- EXERCISE
Rewrite the legal passage on immigration rules from "[7] It should" up to and including "normally be appropriate.", putting "caseworkers" in place of "officials".

- PASSAGE PROVIDED
· · ·

Section EX deals with certain exceptions. Paragraph EX.1 is in the following terms:

"This paragraph applies if

(a) (i) the applicant has a genuine and subsisting parental relationship with a child who-

(aa) is under the age of 18 years;

(bb) is in the UK;

(cc) is a British Citizen or has lived in the UK continuously for at least the 7 years immediately preceding the date of application; and

(ii) it would not be reasonable to expect the child to leave the UK; or

(b) the applicant has a genuine and subsisting relationship with a partner who is in the UK and is a British Citizen, settled in the UK or in the UK with refugee leave or humanitarian protection, and there are insurmountable obstacles to family life with that partner continuing outside the UK".

[7] It should also be noted that the Home Secretary has power to grant leave to enter or remain in the United Kingdom outside the Immigration Rules. This is of the nature of a residual discretion to deal with deserving cases. The Home Secretary has issued instructions to officials as to the approach to be applied in deciding whether to grant leave outside the rules. Paragraph 3.2.7d of these instructions in its current form is in the following terms:

"Exceptional circumstances
Where the applicant does not meet the requirements of the rules refusal of the application will normally be appropriate.

· · ·

- DATA EXCERPT
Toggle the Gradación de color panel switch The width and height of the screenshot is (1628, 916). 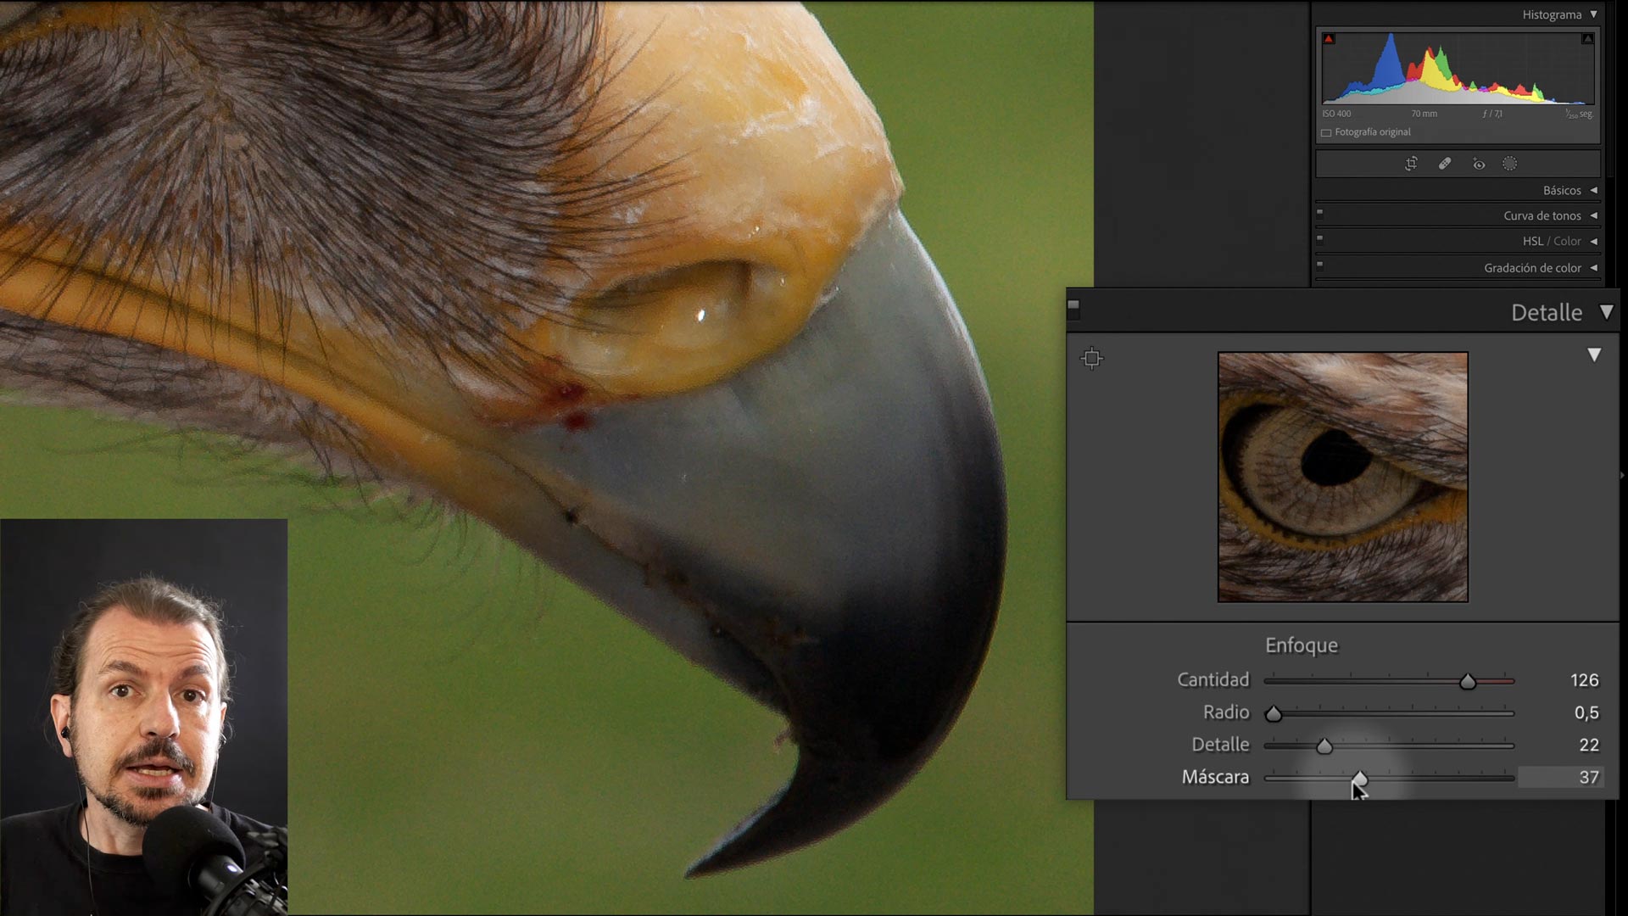point(1319,265)
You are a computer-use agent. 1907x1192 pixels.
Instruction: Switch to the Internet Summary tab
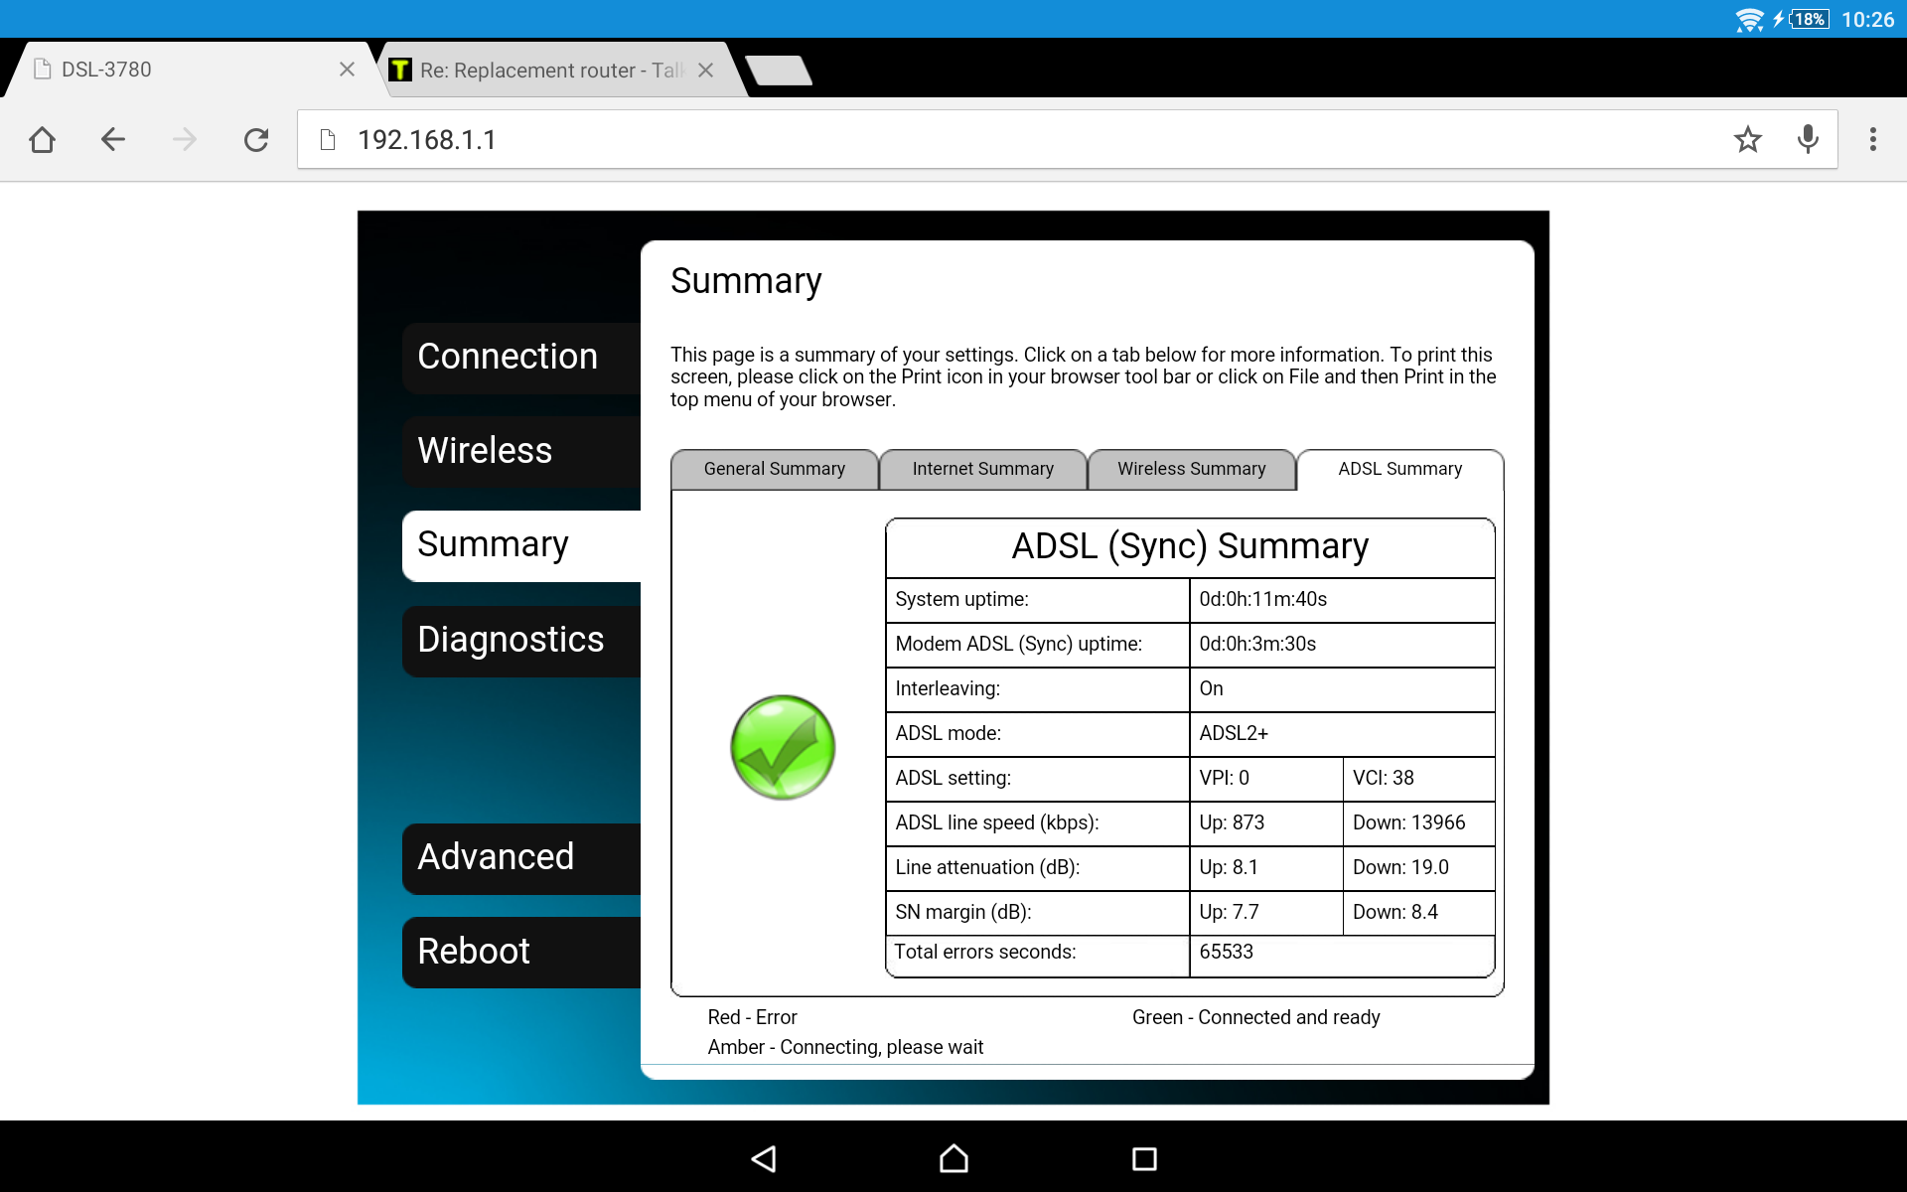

· · ·

- THE OUTPUT
[7] It should also be noted that the Home Secretary has power to grant leave to enter or remain in the United Kingdom outside the Immigration Rules. This is of the nature of a residual discretion to deal with deserving cases. The Home Secretary has issued instructions to caseworkers as to the approach to be applied in deciding whether to grant leave outside the rules. Paragraph 3.2.7d of these instructions in its current form is in the following terms:

"Exceptional circumstances
Where the applicant does not meet the requirements of the rules refusal of the application will normally be appropriate.